[[ Information open ]]
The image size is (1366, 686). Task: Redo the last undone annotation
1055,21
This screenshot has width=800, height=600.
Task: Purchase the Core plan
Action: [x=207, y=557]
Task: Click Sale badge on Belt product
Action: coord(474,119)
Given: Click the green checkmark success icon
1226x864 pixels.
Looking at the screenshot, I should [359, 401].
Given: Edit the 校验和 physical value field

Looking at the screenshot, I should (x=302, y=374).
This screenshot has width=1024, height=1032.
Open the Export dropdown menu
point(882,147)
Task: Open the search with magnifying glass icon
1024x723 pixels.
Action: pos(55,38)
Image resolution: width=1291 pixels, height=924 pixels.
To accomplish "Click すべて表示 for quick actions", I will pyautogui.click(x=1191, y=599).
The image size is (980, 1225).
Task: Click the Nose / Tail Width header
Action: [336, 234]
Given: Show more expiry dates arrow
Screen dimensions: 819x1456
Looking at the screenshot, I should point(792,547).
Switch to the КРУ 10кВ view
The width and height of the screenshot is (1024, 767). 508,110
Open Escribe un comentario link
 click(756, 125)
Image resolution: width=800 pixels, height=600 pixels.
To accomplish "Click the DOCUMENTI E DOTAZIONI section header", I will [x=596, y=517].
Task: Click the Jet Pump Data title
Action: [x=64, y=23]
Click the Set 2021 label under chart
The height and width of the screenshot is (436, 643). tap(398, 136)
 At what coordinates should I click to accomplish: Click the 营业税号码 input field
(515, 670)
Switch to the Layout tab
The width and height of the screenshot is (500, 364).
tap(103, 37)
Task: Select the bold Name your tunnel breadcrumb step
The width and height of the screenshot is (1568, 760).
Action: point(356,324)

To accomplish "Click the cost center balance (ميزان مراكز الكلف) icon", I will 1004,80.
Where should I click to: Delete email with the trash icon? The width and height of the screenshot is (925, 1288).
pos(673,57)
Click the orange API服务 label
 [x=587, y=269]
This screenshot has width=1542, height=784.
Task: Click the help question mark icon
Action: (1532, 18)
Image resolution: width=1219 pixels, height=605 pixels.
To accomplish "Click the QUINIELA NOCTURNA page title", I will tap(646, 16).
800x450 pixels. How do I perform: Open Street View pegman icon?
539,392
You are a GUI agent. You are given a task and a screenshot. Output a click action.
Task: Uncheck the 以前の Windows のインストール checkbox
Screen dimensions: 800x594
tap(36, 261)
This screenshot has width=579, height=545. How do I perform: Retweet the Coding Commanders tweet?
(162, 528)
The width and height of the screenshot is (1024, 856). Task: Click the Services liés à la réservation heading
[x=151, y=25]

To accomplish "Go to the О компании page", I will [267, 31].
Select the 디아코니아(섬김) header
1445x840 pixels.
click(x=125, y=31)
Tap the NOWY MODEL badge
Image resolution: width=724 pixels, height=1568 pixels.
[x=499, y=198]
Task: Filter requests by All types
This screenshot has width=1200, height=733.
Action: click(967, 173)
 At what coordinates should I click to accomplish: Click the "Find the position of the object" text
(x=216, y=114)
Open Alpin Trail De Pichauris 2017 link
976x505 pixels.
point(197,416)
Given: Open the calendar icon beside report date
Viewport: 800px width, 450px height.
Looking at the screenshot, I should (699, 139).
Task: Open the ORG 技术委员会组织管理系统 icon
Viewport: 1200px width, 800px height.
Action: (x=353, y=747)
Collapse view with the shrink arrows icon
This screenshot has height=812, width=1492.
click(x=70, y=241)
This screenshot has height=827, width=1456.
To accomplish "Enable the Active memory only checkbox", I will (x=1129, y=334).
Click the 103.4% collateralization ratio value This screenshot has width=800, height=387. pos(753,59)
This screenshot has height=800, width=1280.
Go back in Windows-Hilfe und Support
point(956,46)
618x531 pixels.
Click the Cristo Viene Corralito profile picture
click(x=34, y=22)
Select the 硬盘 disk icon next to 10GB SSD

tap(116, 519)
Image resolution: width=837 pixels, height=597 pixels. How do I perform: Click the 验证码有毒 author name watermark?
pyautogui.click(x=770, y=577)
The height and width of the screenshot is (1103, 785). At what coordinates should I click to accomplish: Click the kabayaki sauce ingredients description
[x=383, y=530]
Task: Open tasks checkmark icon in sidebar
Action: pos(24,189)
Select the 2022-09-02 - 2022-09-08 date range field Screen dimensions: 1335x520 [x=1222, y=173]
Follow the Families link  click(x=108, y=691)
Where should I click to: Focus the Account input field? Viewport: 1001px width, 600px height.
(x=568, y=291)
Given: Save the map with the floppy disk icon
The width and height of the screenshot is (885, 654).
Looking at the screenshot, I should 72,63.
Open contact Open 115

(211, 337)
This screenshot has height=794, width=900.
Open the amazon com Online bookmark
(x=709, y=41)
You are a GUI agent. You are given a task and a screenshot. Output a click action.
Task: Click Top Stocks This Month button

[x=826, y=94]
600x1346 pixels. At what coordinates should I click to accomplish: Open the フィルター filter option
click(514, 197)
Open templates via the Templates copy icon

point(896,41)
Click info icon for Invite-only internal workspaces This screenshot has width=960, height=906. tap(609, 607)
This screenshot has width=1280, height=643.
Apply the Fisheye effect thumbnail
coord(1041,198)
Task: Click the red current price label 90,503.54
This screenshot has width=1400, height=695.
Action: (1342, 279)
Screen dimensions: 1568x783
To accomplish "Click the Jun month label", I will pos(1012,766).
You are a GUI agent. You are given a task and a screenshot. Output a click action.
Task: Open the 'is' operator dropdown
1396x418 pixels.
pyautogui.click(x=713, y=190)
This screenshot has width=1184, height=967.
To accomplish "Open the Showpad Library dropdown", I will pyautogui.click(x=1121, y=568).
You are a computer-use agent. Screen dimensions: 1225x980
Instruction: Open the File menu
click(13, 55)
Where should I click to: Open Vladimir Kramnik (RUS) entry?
[[ Information closed ]]
## Exercise
Your task is to transcribe the listing in full, so that each line reads exactly as before.

## Exercise response
The image size is (1366, 686). Task: Redo the last undone annotation
1055,21
This screenshot has width=800, height=600.
Task: Purchase the Core plan
Action: [x=207, y=557]
Task: Click Sale badge on Belt product
Action: coord(474,119)
Given: Click the green checkmark success icon
1226x864 pixels.
Looking at the screenshot, I should [359, 401].
Given: Edit the 校验和 physical value field

Looking at the screenshot, I should (x=302, y=374).
This screenshot has width=1024, height=1032.
Open the Export dropdown menu
point(882,147)
Task: Open the search with magnifying glass icon
1024x723 pixels.
Action: pos(55,38)
Image resolution: width=1291 pixels, height=924 pixels.
To accomplish "Click すべて表示 for quick actions", I will pyautogui.click(x=1191, y=599).
The image size is (980, 1225).
Task: Click the Nose / Tail Width header
Action: [336, 234]
Given: Show more expiry dates arrow
Screen dimensions: 819x1456
Looking at the screenshot, I should point(792,547).
Switch to the КРУ 10кВ view
The width and height of the screenshot is (1024, 767). 508,110
Open Escribe un comentario link
 click(756, 125)
Image resolution: width=800 pixels, height=600 pixels.
To accomplish "Click the DOCUMENTI E DOTAZIONI section header", I will [x=596, y=517].
Task: Click the Jet Pump Data title
Action: [x=64, y=23]
Click the Set 2021 label under chart
The height and width of the screenshot is (436, 643). tap(398, 136)
 At what coordinates should I click to accomplish: Click the 营业税号码 input field
(515, 670)
Switch to the Layout tab
The width and height of the screenshot is (500, 364).
tap(103, 37)
Task: Select the bold Name your tunnel breadcrumb step
The width and height of the screenshot is (1568, 760).
Action: point(356,324)

To accomplish "Click the cost center balance (ميزان مراكز الكلف) icon", I will 1004,80.
Where should I click to: Delete email with the trash icon? The width and height of the screenshot is (925, 1288).
pos(673,57)
Click the orange API服务 label
 [x=587, y=269]
This screenshot has width=1542, height=784.
Task: Click the help question mark icon
Action: (1532, 18)
Image resolution: width=1219 pixels, height=605 pixels.
To accomplish "Click the QUINIELA NOCTURNA page title", I will tap(646, 16).
800x450 pixels. How do I perform: Open Street View pegman icon?
539,392
You are a GUI agent. You are given a task and a screenshot. Output a click action.
Task: Uncheck the 以前の Windows のインストール checkbox
Screen dimensions: 800x594
tap(36, 261)
This screenshot has width=579, height=545. How do I perform: Retweet the Coding Commanders tweet?
(162, 528)
The width and height of the screenshot is (1024, 856). Task: Click the Services liés à la réservation heading
[x=151, y=25]

To accomplish "Go to the О компании page", I will [267, 31].
Select the 디아코니아(섬김) header
1445x840 pixels.
click(x=125, y=31)
Tap the NOWY MODEL badge
Image resolution: width=724 pixels, height=1568 pixels.
[x=499, y=198]
Task: Filter requests by All types
This screenshot has width=1200, height=733.
Action: click(967, 173)
 At what coordinates should I click to accomplish: Click the "Find the position of the object" text
(x=216, y=114)
Open Alpin Trail De Pichauris 2017 link
976x505 pixels.
point(197,416)
Given: Open the calendar icon beside report date
Viewport: 800px width, 450px height.
Looking at the screenshot, I should (699, 139).
Task: Open the ORG 技术委员会组织管理系统 icon
Viewport: 1200px width, 800px height.
Action: (x=353, y=747)
Collapse view with the shrink arrows icon
This screenshot has height=812, width=1492.
click(x=70, y=241)
This screenshot has height=827, width=1456.
To accomplish "Enable the Active memory only checkbox", I will (x=1129, y=334).
Click the 103.4% collateralization ratio value This screenshot has width=800, height=387. pos(753,59)
This screenshot has height=800, width=1280.
Go back in Windows-Hilfe und Support
point(956,46)
618x531 pixels.
Click the Cristo Viene Corralito profile picture
click(x=34, y=22)
Select the 硬盘 disk icon next to 10GB SSD

tap(116, 519)
Image resolution: width=837 pixels, height=597 pixels. How do I perform: Click the 验证码有毒 author name watermark?
pyautogui.click(x=770, y=577)
The height and width of the screenshot is (1103, 785). At what coordinates should I click to accomplish: Click the kabayaki sauce ingredients description
[x=383, y=530]
Task: Open tasks checkmark icon in sidebar
Action: pos(24,189)
Select the 2022-09-02 - 2022-09-08 date range field Screen dimensions: 1335x520 [x=1222, y=173]
Follow the Families link  click(x=108, y=691)
Where should I click to: Focus the Account input field? Viewport: 1001px width, 600px height.
(x=568, y=291)
Given: Save the map with the floppy disk icon
The width and height of the screenshot is (885, 654).
Looking at the screenshot, I should 72,63.
Open contact Open 115

(211, 337)
This screenshot has height=794, width=900.
Open the amazon com Online bookmark
(x=709, y=41)
You are a GUI agent. You are given a task and a screenshot. Output a click action.
Task: Click Top Stocks This Month button

[x=826, y=94]
600x1346 pixels. At what coordinates should I click to accomplish: Open the フィルター filter option
click(514, 197)
Open templates via the Templates copy icon

point(896,41)
Click info icon for Invite-only internal workspaces This screenshot has width=960, height=906. tap(609, 607)
This screenshot has width=1280, height=643.
Apply the Fisheye effect thumbnail
coord(1041,198)
Task: Click the red current price label 90,503.54
This screenshot has width=1400, height=695.
Action: (1342, 279)
Screen dimensions: 1568x783
To accomplish "Click the Jun month label", I will pos(1012,766).
You are a GUI agent. You are given a task and a screenshot. Output a click action.
Task: Open the 'is' operator dropdown
1396x418 pixels.
pyautogui.click(x=713, y=190)
This screenshot has width=1184, height=967.
To accomplish "Open the Showpad Library dropdown", I will pyautogui.click(x=1121, y=568).
You are a computer-use agent. Screen dimensions: 1225x980
Instruction: Open the File menu
click(13, 55)
Where should I click to: Open Vladimir Kramnik (RUS) entry?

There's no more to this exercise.